(Element lookup records)
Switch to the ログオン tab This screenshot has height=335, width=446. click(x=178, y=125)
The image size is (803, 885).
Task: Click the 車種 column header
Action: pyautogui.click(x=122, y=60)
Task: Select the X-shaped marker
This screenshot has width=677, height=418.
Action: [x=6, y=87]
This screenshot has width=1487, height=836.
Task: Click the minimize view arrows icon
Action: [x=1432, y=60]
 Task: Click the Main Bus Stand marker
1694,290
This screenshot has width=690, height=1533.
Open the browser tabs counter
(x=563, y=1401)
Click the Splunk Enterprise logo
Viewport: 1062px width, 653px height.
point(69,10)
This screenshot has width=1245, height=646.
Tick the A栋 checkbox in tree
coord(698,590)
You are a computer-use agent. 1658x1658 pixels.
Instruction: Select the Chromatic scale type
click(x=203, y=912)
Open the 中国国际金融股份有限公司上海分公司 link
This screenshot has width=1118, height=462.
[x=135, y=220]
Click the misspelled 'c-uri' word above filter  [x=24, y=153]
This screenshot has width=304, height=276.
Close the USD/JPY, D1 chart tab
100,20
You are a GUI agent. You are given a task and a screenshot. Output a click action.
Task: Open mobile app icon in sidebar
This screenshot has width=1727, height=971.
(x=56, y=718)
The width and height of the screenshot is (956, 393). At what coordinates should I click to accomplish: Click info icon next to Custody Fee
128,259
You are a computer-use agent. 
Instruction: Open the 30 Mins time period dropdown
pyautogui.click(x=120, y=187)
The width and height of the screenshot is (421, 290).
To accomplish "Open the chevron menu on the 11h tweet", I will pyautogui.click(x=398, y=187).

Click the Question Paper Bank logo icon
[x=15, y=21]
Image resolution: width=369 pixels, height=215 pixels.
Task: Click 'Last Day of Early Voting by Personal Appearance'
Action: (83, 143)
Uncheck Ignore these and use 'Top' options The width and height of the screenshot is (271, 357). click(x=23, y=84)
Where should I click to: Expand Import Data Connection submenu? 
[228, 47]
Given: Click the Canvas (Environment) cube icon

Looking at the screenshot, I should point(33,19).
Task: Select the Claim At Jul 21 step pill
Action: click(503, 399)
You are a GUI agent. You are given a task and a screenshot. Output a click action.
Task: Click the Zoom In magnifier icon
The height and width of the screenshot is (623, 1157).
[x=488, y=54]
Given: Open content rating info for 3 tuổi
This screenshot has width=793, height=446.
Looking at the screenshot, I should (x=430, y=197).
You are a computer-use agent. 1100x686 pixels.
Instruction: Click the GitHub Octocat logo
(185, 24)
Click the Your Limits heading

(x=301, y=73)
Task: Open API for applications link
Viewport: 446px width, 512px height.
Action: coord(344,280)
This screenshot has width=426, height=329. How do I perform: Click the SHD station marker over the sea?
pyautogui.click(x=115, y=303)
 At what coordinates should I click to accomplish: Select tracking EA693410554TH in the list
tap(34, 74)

WHAT YOU HAVE TO DO:
Please copy out the part of the listing above that runs from the line containing "Task: Select the X-shaped marker" down to the line containing "(x=56, y=718)", including both of those lines.

THE ANSWER:
Task: Select the X-shaped marker
This screenshot has width=677, height=418.
Action: [x=6, y=87]
This screenshot has width=1487, height=836.
Task: Click the minimize view arrows icon
Action: [x=1432, y=60]
 Task: Click the Main Bus Stand marker
1694,290
This screenshot has width=690, height=1533.
Open the browser tabs counter
(x=563, y=1401)
Click the Splunk Enterprise logo
Viewport: 1062px width, 653px height.
point(69,10)
This screenshot has width=1245, height=646.
Tick the A栋 checkbox in tree
coord(698,590)
You are a computer-use agent. 1658x1658 pixels.
Instruction: Select the Chromatic scale type
click(x=203, y=912)
Open the 中国国际金融股份有限公司上海分公司 link
This screenshot has width=1118, height=462.
[x=135, y=220]
Click the misspelled 'c-uri' word above filter  [x=24, y=153]
This screenshot has width=304, height=276.
Close the USD/JPY, D1 chart tab
100,20
You are a GUI agent. You are given a task and a screenshot. Output a click action.
Task: Open mobile app icon in sidebar
This screenshot has width=1727, height=971.
(x=56, y=718)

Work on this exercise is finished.